We fully agree that further investigation into the functional consequences of glycogen engineering in MSCs – encompassing core cellular functions, immunomodulatory properties, and associated signaling pathways – is important to fully elucidate the underlying mechanisms. Cellular metabolism is intrinsically intertwined with diverse physiological processes. Consequently, we believe that glycogen engineering exerts multifaceted effects on MSCs, likely extending beyond the modulation of any single specific pathway. Studying the metabolic perturbation induced by such engineering approaches in mammalian cells represents an interesting field. The exploration of these aspects remains an long-term research objective within our group.
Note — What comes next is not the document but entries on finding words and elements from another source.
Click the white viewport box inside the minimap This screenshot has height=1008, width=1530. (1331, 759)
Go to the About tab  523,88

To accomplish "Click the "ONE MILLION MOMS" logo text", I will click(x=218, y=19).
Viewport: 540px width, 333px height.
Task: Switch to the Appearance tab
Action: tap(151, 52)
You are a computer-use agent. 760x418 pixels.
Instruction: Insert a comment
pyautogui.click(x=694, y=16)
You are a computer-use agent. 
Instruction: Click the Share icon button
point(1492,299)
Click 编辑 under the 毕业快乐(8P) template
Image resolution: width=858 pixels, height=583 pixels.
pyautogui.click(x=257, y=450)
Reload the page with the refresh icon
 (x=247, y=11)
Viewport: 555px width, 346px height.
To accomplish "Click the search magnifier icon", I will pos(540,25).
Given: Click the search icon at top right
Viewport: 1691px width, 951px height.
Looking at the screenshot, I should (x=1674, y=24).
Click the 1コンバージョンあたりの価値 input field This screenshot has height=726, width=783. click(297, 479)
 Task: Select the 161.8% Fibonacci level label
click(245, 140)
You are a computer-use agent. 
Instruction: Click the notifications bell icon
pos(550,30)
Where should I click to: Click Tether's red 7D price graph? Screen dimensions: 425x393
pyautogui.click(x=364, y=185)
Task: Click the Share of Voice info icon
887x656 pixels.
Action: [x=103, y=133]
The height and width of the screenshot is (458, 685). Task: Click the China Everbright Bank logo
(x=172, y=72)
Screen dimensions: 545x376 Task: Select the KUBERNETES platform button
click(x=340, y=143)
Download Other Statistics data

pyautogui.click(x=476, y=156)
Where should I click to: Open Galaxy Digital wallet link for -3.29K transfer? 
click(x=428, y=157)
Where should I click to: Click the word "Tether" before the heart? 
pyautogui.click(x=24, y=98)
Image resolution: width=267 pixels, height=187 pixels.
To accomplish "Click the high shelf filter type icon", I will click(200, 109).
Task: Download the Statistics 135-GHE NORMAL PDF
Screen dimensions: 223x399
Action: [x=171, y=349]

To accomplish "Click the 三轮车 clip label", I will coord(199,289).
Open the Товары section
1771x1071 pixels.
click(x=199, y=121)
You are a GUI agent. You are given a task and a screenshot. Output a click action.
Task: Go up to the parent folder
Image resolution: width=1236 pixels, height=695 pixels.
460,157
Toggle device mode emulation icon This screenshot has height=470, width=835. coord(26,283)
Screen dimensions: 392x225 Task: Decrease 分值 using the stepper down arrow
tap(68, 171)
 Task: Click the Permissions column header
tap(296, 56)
Reviewer #2 (Recommendations for the authors):

(6) Clarification of Data in the Murine Model:

In Figure 4B, there is a discrepancy between the number of animals shown in the image (five) and those represented in the graph (three). This discrepancy needs clarification. Additionally, the study lacks information regarding the intensity of the signal in the luciferase assays. It is unclear how luciferase expression in the mice was quantified, and providing this detail would enhance the understanding of the data presented.

We sincerely appreciate these valuable suggestions. We have revised the relevant text for greater clarity. Figure 4B and Figure 4C present results from two distinct experimental approaches, each employing different luciferase reporters and measurement methodologies, and different num of mice were used in these two experiments.

Quantitative data derived from the in vivo bioluminescence imaging has been supplemented as Figure S4. The experiment protocols for luciferase signal detection and quantification has been added into Methods.

To other recommendations of reviewer 2：

We sincerely appreciate your valuable insights, which demonstrate your deep expertise. We fully agree that beyond nutrient availability, factors such as reactive oxygen species (ROS) and the immune microenvironment are also critical limitations affecting the survival and therapeutic efficacy of implanted MSCs.

We propose that glycogen engineering exerts broad effects on MSCs. These effects manifest as changes in multiple cellular characteristics, including proliferation, differentiation, surface marker expression, antioxidant capacity, and immunomodulatory activity – all crucial factors for the therapeutic purpose of MSCs.

We believe these changes likely involve complex networks of interconnected regulatory factors. The underlying mechanisms might be clarified through proteomic and metabolomic profiling.

However, comprehensively investigating these interconnected aspects requires significant time and resources. Some components of this research extend beyond the current scope of our project. Nevertheless, exploring these mechanisms remains an important objective, and we will actively work to investigate them further in our ongoing studies.